On April 7, the day of the cease-fire announcement, it was reported that at least 50 accounts placed substantial 'Yes' bets before former President Trump officially announced the agreement at around 6:30 p.m. One user, for example, wagered $72,000 when the probability of a cease-fire stood at just 8.8%, later earning a staggering $200,000. Another user made a quick $48,500 by betting just 12 minutes prior to the announcement.
These markets operate by allowing participants to trade contracts that predict whether specific events will occur. The prices of these contracts effectively represent the probability of the events happening. Unlike traditional stock markets, there are no limits on how much a user can bet, which raises questions about the potential for abuse and manipulation.
Critics of prediction markets, including some lawmakers and ethical watchdogs, argue that they can commodify serious events, such as wars and personal tragedies. The recent backlash against Polymarket for listing bets on the rescue of a missing U.S. military pilot, which it later removed, is a case in point. Such instances have led to calls for stricter regulations and even outright bans on certain types of betting.
In Congress, bipartisan legislation has been introduced to prohibit bets related to deaths or wars and to restrict participation by public officials. Countries like France, Taiwan, and Singapore have already classified Polymarket as an illegal gambling site, blocking access to its platform.
Yet, from an economic perspective, prediction markets are viewed by some as valuable tools that condense fragmented global information into actionable insights. They have gained recognition as leading indicators that can help gauge economic direction. Investment banks are increasingly pouring funds into these platforms, with Polymarket recently securing substantial investment from the Intercontinental Exchange, the parent company of the New York Stock Exchange, reaching a valuation of about $9 billion. Kalshi, another major player, has also attracted investment, raising its valuation to $11 billion and aiming for $20 billion this year.
As these platforms evolve, their influence on markets could grow, with some experts noting that data from prediction platforms like Polymarket are being used to shape trading algorithms in global markets. This could mean that the outcomes of prediction markets may soon affect actual market prices, raising the stakes even higher.

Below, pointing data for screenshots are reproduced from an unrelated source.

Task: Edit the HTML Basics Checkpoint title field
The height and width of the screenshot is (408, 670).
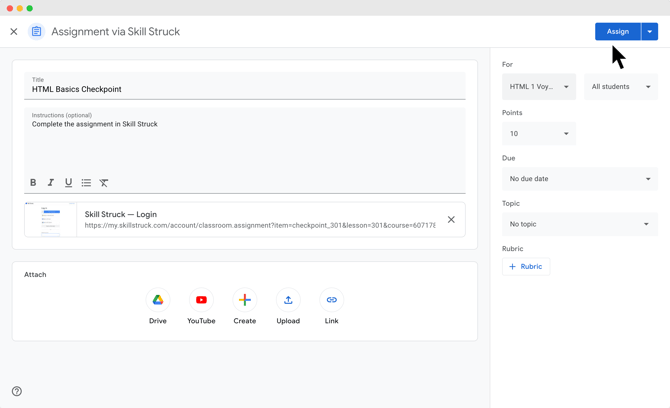Action: click(x=245, y=89)
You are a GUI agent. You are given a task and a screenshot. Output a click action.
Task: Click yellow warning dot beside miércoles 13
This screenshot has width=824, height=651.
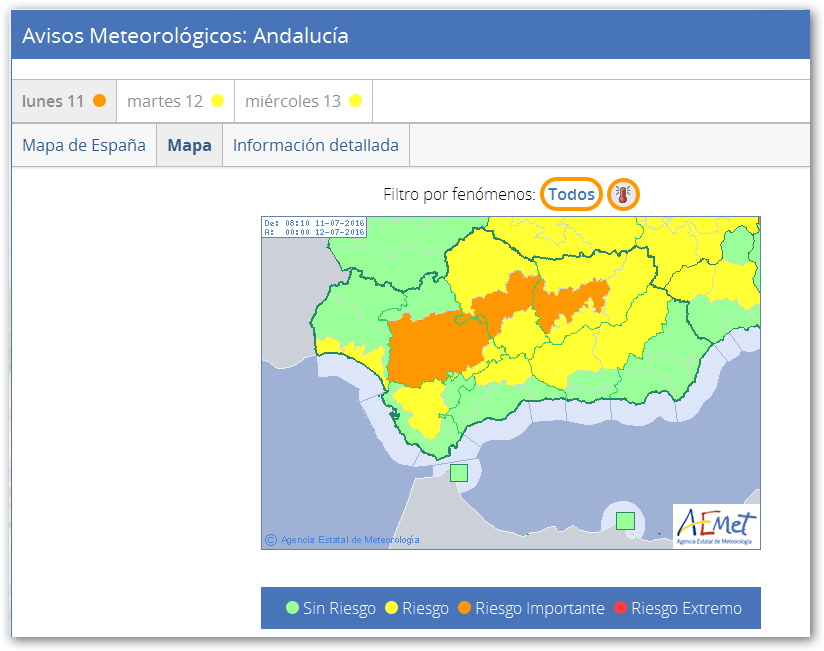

The debate over prediction markets is complex, with valid arguments on both sides. Advocates argue that they provide a unique insight into public sentiment and can act as a barometer for various sectors, including politics and finance. Detractors, on the other hand, caution against the ethical implications of allowing bets on potentially tragic events.
As Minnesota lawmakers continue to navigate these waters, the future of prediction markets remains uncertain. The Senate Commerce Committee will take up the bill next, and its outcome could set a precedent for how such markets are regulated in the state and potentially beyond.
In the coming weeks, as discussions around the bill progress, stakeholders from various sectors closely to see how Minnesota’s approach might influence the broader national conversation on the regulation of prediction markets.